* [Problem to solve]:
In full and without alteration, write out the data below.

::::::

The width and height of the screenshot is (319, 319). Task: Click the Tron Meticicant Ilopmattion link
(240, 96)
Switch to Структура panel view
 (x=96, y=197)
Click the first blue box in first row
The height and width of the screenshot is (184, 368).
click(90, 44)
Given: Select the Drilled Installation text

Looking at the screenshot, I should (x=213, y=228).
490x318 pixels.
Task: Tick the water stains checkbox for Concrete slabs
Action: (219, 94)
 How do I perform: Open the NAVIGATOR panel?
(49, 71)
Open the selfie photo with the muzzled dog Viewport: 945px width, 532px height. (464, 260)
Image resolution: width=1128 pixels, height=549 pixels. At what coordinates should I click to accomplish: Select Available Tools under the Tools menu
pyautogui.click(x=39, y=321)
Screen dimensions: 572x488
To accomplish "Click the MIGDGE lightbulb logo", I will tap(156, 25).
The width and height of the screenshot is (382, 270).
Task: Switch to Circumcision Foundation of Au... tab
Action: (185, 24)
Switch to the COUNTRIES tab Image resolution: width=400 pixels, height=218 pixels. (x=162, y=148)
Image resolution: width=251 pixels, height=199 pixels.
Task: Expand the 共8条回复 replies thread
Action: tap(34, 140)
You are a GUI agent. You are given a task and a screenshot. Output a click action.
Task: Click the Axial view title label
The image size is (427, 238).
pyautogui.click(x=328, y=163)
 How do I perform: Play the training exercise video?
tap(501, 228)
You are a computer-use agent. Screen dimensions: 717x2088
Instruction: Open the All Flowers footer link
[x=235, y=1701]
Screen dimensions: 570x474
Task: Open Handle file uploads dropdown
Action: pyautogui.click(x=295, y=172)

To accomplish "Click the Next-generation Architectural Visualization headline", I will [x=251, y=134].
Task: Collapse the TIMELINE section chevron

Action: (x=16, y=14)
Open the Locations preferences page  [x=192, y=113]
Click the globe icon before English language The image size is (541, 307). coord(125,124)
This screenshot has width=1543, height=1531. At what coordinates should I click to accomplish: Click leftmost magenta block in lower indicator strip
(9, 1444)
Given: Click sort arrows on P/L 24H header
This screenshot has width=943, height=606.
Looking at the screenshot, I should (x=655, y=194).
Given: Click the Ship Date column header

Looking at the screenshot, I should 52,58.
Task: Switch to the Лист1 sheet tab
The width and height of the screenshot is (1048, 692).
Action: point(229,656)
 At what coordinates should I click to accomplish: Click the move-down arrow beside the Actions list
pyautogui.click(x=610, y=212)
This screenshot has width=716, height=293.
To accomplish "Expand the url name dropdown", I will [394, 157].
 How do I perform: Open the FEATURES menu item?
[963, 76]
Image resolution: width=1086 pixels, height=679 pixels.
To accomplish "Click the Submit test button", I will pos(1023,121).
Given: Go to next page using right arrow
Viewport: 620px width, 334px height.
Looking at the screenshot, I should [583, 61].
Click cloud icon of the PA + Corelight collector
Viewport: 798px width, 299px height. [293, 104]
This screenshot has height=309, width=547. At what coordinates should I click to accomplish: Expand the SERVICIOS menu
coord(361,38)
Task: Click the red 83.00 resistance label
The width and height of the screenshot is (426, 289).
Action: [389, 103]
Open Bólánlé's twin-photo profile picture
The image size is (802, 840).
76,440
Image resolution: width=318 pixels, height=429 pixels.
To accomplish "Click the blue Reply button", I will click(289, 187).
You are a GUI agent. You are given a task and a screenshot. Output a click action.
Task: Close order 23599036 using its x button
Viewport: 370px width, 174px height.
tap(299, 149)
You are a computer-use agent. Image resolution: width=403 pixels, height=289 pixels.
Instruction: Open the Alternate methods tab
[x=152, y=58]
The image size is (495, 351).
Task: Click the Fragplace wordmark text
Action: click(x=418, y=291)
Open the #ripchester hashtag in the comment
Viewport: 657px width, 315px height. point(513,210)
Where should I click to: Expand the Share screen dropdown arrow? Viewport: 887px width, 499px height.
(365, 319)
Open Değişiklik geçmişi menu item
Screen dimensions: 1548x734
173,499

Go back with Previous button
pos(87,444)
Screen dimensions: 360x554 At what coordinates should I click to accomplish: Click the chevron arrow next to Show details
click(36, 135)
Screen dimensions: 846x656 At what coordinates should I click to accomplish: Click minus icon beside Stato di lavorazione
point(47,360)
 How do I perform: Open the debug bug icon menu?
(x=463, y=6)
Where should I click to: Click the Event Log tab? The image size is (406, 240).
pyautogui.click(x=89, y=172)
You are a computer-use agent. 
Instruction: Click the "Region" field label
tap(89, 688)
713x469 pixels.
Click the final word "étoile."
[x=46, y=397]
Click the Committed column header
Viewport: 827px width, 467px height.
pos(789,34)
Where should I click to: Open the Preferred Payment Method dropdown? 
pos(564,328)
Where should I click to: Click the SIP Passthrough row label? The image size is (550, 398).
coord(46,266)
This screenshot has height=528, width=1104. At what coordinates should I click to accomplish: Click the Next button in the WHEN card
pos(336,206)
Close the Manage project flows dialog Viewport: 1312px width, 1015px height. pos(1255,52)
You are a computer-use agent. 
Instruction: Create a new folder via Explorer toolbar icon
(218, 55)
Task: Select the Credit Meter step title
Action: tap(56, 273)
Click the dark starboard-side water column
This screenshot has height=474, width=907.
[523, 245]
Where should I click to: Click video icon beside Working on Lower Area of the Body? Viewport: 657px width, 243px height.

::::::

* [Result for this exercise]:
The width and height of the screenshot is (319, 319). Task: Click the Tron Meticicant Ilopmattion link
(240, 96)
Switch to Структура panel view
 (x=96, y=197)
Click the first blue box in first row
The height and width of the screenshot is (184, 368).
click(90, 44)
Given: Select the Drilled Installation text

Looking at the screenshot, I should (x=213, y=228).
490x318 pixels.
Task: Tick the water stains checkbox for Concrete slabs
Action: (219, 94)
 How do I perform: Open the NAVIGATOR panel?
(49, 71)
Open the selfie photo with the muzzled dog Viewport: 945px width, 532px height. (464, 260)
Image resolution: width=1128 pixels, height=549 pixels. At what coordinates should I click to accomplish: Select Available Tools under the Tools menu
pyautogui.click(x=39, y=321)
Screen dimensions: 572x488
To accomplish "Click the MIGDGE lightbulb logo", I will tap(156, 25).
The width and height of the screenshot is (382, 270).
Task: Switch to Circumcision Foundation of Au... tab
Action: (185, 24)
Switch to the COUNTRIES tab Image resolution: width=400 pixels, height=218 pixels. (x=162, y=148)
Image resolution: width=251 pixels, height=199 pixels.
Task: Expand the 共8条回复 replies thread
Action: tap(34, 140)
You are a GUI agent. You are given a task and a screenshot. Output a click action.
Task: Click the Axial view title label
The image size is (427, 238).
pyautogui.click(x=328, y=163)
 How do I perform: Play the training exercise video?
tap(501, 228)
You are a computer-use agent. Screen dimensions: 717x2088
Instruction: Open the All Flowers footer link
[x=235, y=1701]
Screen dimensions: 570x474
Task: Open Handle file uploads dropdown
Action: pyautogui.click(x=295, y=172)

To accomplish "Click the Next-generation Architectural Visualization headline", I will [x=251, y=134].
Task: Collapse the TIMELINE section chevron

Action: (x=16, y=14)
Open the Locations preferences page  [x=192, y=113]
Click the globe icon before English language The image size is (541, 307). coord(125,124)
This screenshot has width=1543, height=1531. At what coordinates should I click to accomplish: Click leftmost magenta block in lower indicator strip
(9, 1444)
Given: Click sort arrows on P/L 24H header
This screenshot has width=943, height=606.
Looking at the screenshot, I should (x=655, y=194).
Given: Click the Ship Date column header

Looking at the screenshot, I should 52,58.
Task: Switch to the Лист1 sheet tab
The width and height of the screenshot is (1048, 692).
Action: point(229,656)
 At what coordinates should I click to accomplish: Click the move-down arrow beside the Actions list
pyautogui.click(x=610, y=212)
This screenshot has width=716, height=293.
To accomplish "Expand the url name dropdown", I will [394, 157].
 How do I perform: Open the FEATURES menu item?
[963, 76]
Image resolution: width=1086 pixels, height=679 pixels.
To accomplish "Click the Submit test button", I will pos(1023,121).
Given: Go to next page using right arrow
Viewport: 620px width, 334px height.
Looking at the screenshot, I should [583, 61].
Click cloud icon of the PA + Corelight collector
Viewport: 798px width, 299px height. [293, 104]
This screenshot has height=309, width=547. At what coordinates should I click to accomplish: Expand the SERVICIOS menu
coord(361,38)
Task: Click the red 83.00 resistance label
The width and height of the screenshot is (426, 289).
Action: [389, 103]
Open Bólánlé's twin-photo profile picture
The image size is (802, 840).
76,440
Image resolution: width=318 pixels, height=429 pixels.
To accomplish "Click the blue Reply button", I will click(289, 187).
You are a GUI agent. You are given a task and a screenshot. Output a click action.
Task: Close order 23599036 using its x button
Viewport: 370px width, 174px height.
tap(299, 149)
You are a computer-use agent. Image resolution: width=403 pixels, height=289 pixels.
Instruction: Open the Alternate methods tab
[x=152, y=58]
The image size is (495, 351).
Task: Click the Fragplace wordmark text
Action: click(x=418, y=291)
Open the #ripchester hashtag in the comment
Viewport: 657px width, 315px height. point(513,210)
Where should I click to: Expand the Share screen dropdown arrow? Viewport: 887px width, 499px height.
(365, 319)
Open Değişiklik geçmişi menu item
Screen dimensions: 1548x734
173,499

Go back with Previous button
pos(87,444)
Screen dimensions: 360x554 At what coordinates should I click to accomplish: Click the chevron arrow next to Show details
click(36, 135)
Screen dimensions: 846x656 At what coordinates should I click to accomplish: Click minus icon beside Stato di lavorazione
point(47,360)
 How do I perform: Open the debug bug icon menu?
(x=463, y=6)
Where should I click to: Click the Event Log tab? The image size is (406, 240).
pyautogui.click(x=89, y=172)
You are a computer-use agent. 
Instruction: Click the "Region" field label
tap(89, 688)
713x469 pixels.
Click the final word "étoile."
[x=46, y=397]
Click the Committed column header
Viewport: 827px width, 467px height.
pos(789,34)
Where should I click to: Open the Preferred Payment Method dropdown? 
pos(564,328)
Where should I click to: Click the SIP Passthrough row label? The image size is (550, 398).
coord(46,266)
This screenshot has height=528, width=1104. At what coordinates should I click to accomplish: Click the Next button in the WHEN card
pos(336,206)
Close the Manage project flows dialog Viewport: 1312px width, 1015px height. pos(1255,52)
You are a computer-use agent. 
Instruction: Create a new folder via Explorer toolbar icon
(218, 55)
Task: Select the Credit Meter step title
Action: tap(56, 273)
Click the dark starboard-side water column
This screenshot has height=474, width=907.
[523, 245]
Where should I click to: Click video icon beside Working on Lower Area of the Body? Viewport: 657px width, 243px height.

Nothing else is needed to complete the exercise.